Still doesn’t sound very interesting. And they just sit around the whole time?”

  “They’re waiting for Godot to show up,” I said, realizing that my answer didn’t offer any new evidence.

  “I’m sick of waiting!” said Fitz.

  “And yet, we wait.”

  He dropped his head back onto his book and hit his fists on the wood table a couple times before sitting up and sighing. He looked at me closely, fully, and I could tell he was sincere because there was this softness I’d never seen before in his gray eyes. Or at least I’d never noticed it before.

  “I can’t wait any longer, Addie. I need to take action. I need to go out and find that thing—Godot, whatever it is, whoever it is—and I need to do it soon. I’m gonna lose it if I stay here any longer. I have to keep my promise.”

  “A promise? Like, you want your horse?”

  I could tell Fitz was trying not to laugh. But even mentioning Wolf’s dilemma made me feel sad for him, though I respected that he wasn’t going to give up until he got that horse. Then I got sidetracked by thinking of the characters in the play as if they were in the present day: Godot texting them and saying he’s on his way, but never actually showing, and the two guys waiting, sending him multiple pins from the maps app and wondering why he was taking so long.

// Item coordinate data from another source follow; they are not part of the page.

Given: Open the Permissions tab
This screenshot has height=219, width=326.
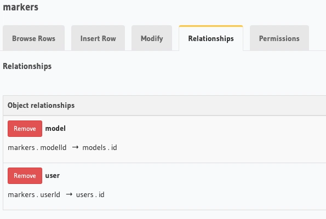Looking at the screenshot, I should 279,38.
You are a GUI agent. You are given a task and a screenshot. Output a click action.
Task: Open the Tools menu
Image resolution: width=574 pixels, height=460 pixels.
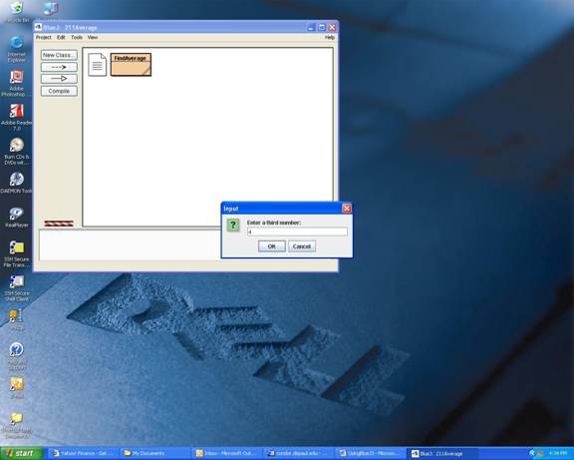77,37

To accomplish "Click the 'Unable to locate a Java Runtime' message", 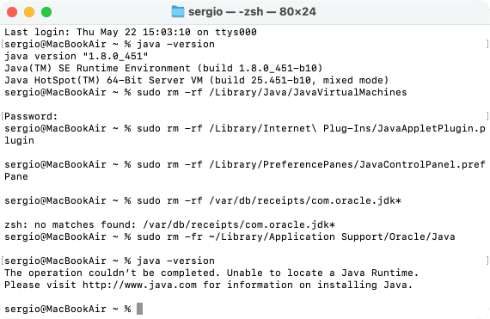I will point(322,273).
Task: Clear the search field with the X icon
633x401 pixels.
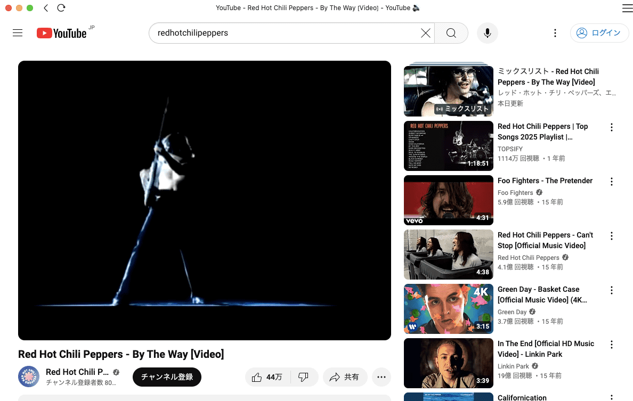Action: click(x=425, y=33)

  “I need to go to San Juan Island,” Fitz said. “It means a lot to me. And I’m running out of time.” He balled up the bandana and moved to the cushioned seat where Junior had been sitting. “We need money. I’ve already got the plan pretty much figured out. I mean, there are a few wrinkles I still need to iron out or whatever, but I need your help. I can’t do this without you.”

  “You’re being serious?”

  “I gave you that note, didn’t I?”

  “This isn’t Toby’s idea or something? He’s not setting us up with a lie?”

  “It’s the real thing, Addie,” he said.

  I didn’t know what to say. I mean, I wanted to help him because I felt like he was really yearning for that thing, whatever it was. Whoever it was, as he said. But I also was aware that things were going well for me. Sure, I was gaining a little weight, and I didn’t feel awesome all the time, but my ticks and rituals and the intensity behind my obsessions had decreased little by little, and only after a few weeks. It was some kind of miracle, and I didn’t want to mess with that.